** Problem **
Output the material exactly, line by line.
BEGIN Source data
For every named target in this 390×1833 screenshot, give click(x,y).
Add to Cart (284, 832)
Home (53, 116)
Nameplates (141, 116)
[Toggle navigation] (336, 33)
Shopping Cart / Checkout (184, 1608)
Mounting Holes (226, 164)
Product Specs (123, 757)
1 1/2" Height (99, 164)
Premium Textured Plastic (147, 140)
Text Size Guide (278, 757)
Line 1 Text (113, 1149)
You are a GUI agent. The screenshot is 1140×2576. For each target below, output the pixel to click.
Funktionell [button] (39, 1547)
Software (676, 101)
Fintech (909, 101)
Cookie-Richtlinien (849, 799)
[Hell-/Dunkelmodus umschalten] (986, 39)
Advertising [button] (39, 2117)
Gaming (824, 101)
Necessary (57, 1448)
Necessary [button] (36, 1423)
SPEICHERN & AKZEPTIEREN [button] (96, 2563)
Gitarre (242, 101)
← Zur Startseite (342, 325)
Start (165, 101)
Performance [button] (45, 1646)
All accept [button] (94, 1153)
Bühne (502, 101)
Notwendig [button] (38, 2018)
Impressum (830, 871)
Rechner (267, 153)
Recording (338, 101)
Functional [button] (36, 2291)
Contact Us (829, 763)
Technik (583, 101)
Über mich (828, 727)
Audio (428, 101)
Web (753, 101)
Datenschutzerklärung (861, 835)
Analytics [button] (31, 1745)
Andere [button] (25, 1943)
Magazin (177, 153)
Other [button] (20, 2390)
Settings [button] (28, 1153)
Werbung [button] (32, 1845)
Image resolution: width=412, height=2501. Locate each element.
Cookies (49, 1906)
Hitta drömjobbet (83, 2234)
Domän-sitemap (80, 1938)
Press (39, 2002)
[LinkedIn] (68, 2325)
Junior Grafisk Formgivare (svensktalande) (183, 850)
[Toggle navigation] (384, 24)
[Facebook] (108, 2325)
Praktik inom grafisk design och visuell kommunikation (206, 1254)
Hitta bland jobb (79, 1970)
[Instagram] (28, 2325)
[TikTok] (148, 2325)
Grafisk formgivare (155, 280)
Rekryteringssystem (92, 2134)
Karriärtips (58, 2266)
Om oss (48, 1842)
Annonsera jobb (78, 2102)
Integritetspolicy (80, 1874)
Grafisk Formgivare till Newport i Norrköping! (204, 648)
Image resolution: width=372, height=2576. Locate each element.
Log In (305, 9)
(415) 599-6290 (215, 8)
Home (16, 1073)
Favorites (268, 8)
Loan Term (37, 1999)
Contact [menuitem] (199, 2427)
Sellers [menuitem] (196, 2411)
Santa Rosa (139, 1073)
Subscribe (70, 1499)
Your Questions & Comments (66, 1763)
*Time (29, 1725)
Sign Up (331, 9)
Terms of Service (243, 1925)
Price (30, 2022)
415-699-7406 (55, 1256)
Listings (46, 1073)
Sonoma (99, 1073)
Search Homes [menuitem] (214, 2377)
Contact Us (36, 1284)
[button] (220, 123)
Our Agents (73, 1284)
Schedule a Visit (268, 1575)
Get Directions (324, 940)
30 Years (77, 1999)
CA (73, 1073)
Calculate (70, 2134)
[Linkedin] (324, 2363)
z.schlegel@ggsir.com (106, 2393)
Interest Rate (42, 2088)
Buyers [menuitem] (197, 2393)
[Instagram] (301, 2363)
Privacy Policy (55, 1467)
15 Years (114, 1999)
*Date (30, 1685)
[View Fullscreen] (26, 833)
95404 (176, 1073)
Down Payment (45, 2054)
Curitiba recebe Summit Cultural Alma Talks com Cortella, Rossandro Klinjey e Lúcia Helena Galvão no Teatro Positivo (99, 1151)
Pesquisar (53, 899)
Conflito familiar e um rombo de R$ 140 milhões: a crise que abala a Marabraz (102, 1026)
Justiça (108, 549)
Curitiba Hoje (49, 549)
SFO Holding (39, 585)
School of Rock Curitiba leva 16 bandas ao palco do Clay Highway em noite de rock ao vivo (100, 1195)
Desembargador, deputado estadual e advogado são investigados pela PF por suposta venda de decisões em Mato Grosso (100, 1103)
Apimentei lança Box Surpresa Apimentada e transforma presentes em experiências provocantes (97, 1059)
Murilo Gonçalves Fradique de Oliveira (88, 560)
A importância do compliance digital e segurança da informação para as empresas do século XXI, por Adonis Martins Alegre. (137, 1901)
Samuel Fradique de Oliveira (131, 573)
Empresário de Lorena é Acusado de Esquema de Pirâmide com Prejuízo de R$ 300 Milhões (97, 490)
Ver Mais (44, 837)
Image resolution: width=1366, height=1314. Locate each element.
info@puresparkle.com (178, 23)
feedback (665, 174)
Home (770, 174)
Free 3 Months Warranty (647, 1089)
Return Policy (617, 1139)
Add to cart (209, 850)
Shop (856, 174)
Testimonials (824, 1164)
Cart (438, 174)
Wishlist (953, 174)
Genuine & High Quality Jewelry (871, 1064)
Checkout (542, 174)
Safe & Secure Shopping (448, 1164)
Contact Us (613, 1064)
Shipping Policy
END Source data
** Your response **
For every named target in this 390×1833 screenshot, give click(x,y).
Add to Cart (284, 832)
Home (53, 116)
Nameplates (141, 116)
[Toggle navigation] (336, 33)
Shopping Cart / Checkout (184, 1608)
Mounting Holes (226, 164)
Product Specs (123, 757)
1 1/2" Height (99, 164)
Premium Textured Plastic (147, 140)
Text Size Guide (278, 757)
Line 1 Text (113, 1149)
You are a GUI agent. The screenshot is 1140×2576. For each target below, output the pixel to click.
Funktionell [button] (39, 1547)
Software (676, 101)
Fintech (909, 101)
Cookie-Richtlinien (849, 799)
[Hell-/Dunkelmodus umschalten] (986, 39)
Advertising [button] (39, 2117)
Gaming (824, 101)
Necessary (57, 1448)
Necessary [button] (36, 1423)
SPEICHERN & AKZEPTIEREN [button] (96, 2563)
Gitarre (242, 101)
← Zur Startseite (342, 325)
Start (165, 101)
Performance [button] (45, 1646)
All accept [button] (94, 1153)
Bühne (502, 101)
Notwendig [button] (38, 2018)
Impressum (830, 871)
Rechner (267, 153)
Recording (338, 101)
Functional [button] (36, 2291)
Contact Us (829, 763)
Technik (583, 101)
Über mich (828, 727)
Audio (428, 101)
Web (753, 101)
Datenschutzerklärung (861, 835)
Analytics [button] (31, 1745)
Andere [button] (25, 1943)
Magazin (177, 153)
Other [button] (20, 2390)
Settings [button] (28, 1153)
Werbung [button] (32, 1845)
Image resolution: width=412, height=2501. Locate each element.
Cookies (49, 1906)
Hitta drömjobbet (83, 2234)
Domän-sitemap (80, 1938)
Press (39, 2002)
[LinkedIn] (68, 2325)
Junior Grafisk Formgivare (svensktalande) (183, 850)
[Toggle navigation] (384, 24)
[Facebook] (108, 2325)
Praktik inom grafisk design och visuell kommunikation (206, 1254)
Hitta bland jobb (79, 1970)
[Instagram] (28, 2325)
[TikTok] (148, 2325)
Grafisk formgivare (155, 280)
Rekryteringssystem (92, 2134)
Karriärtips (58, 2266)
Om oss (48, 1842)
Annonsera jobb (78, 2102)
Integritetspolicy (80, 1874)
Grafisk Formgivare till Newport i Norrköping! (204, 648)
Image resolution: width=372, height=2576. Locate each element.
Log In (305, 9)
(415) 599-6290 (215, 8)
Home (16, 1073)
Favorites (268, 8)
Loan Term (37, 1999)
Contact [menuitem] (199, 2427)
Sellers [menuitem] (196, 2411)
Santa Rosa (139, 1073)
Subscribe (70, 1499)
Your Questions & Comments (66, 1763)
*Time (29, 1725)
Sign Up (331, 9)
Terms of Service (243, 1925)
Price (30, 2022)
415-699-7406 (55, 1256)
Listings (46, 1073)
Sonoma (99, 1073)
Search Homes [menuitem] (214, 2377)
Contact Us (36, 1284)
[button] (220, 123)
Our Agents (73, 1284)
Schedule a Visit (268, 1575)
Get Directions (324, 940)
30 Years (77, 1999)
CA (73, 1073)
Calculate (70, 2134)
[Linkedin] (324, 2363)
z.schlegel@ggsir.com (106, 2393)
Interest Rate (42, 2088)
Buyers [menuitem] (197, 2393)
[Instagram] (301, 2363)
Privacy Policy (55, 1467)
15 Years (114, 1999)
*Date (30, 1685)
[View Fullscreen] (26, 833)
95404 (176, 1073)
Down Payment (45, 2054)
Curitiba recebe Summit Cultural Alma Talks com Cortella, Rossandro Klinjey e Lúcia Helena Galvão no Teatro Positivo (99, 1151)
Pesquisar (53, 899)
Conflito familiar e um rombo de R$ 140 milhões: a crise que abala a Marabraz (102, 1026)
Justiça (108, 549)
Curitiba Hoje (49, 549)
SFO Holding (39, 585)
School of Rock Curitiba leva 16 bandas ao palco do Clay Highway em noite de rock ao vivo (100, 1195)
Desembargador, deputado estadual e advogado são investigados pela PF por suposta venda de decisões em Mato Grosso (100, 1103)
Apimentei lança Box Surpresa Apimentada e transforma presentes em experiências provocantes (97, 1059)
Murilo Gonçalves Fradique de Oliveira (88, 560)
A importância do compliance digital e segurança da informação para as empresas do século XXI, por Adonis Martins Alegre. (137, 1901)
Samuel Fradique de Oliveira (131, 573)
Empresário de Lorena é Acusado de Esquema de Pirâmide com Prejuízo de R$ 300 Milhões (97, 490)
Ver Mais (44, 837)
Image resolution: width=1366, height=1314. Locate each element.
info@puresparkle.com (178, 23)
feedback (665, 174)
Home (770, 174)
Free 3 Months Warranty (647, 1089)
Return Policy (617, 1139)
Add to cart (209, 850)
Shop (856, 174)
Testimonials (824, 1164)
Cart (438, 174)
Wishlist (953, 174)
Genuine & High Quality Jewelry (871, 1064)
Checkout (542, 174)
Safe & Secure Shopping (448, 1164)
Contact Us (613, 1064)
Shipping Policy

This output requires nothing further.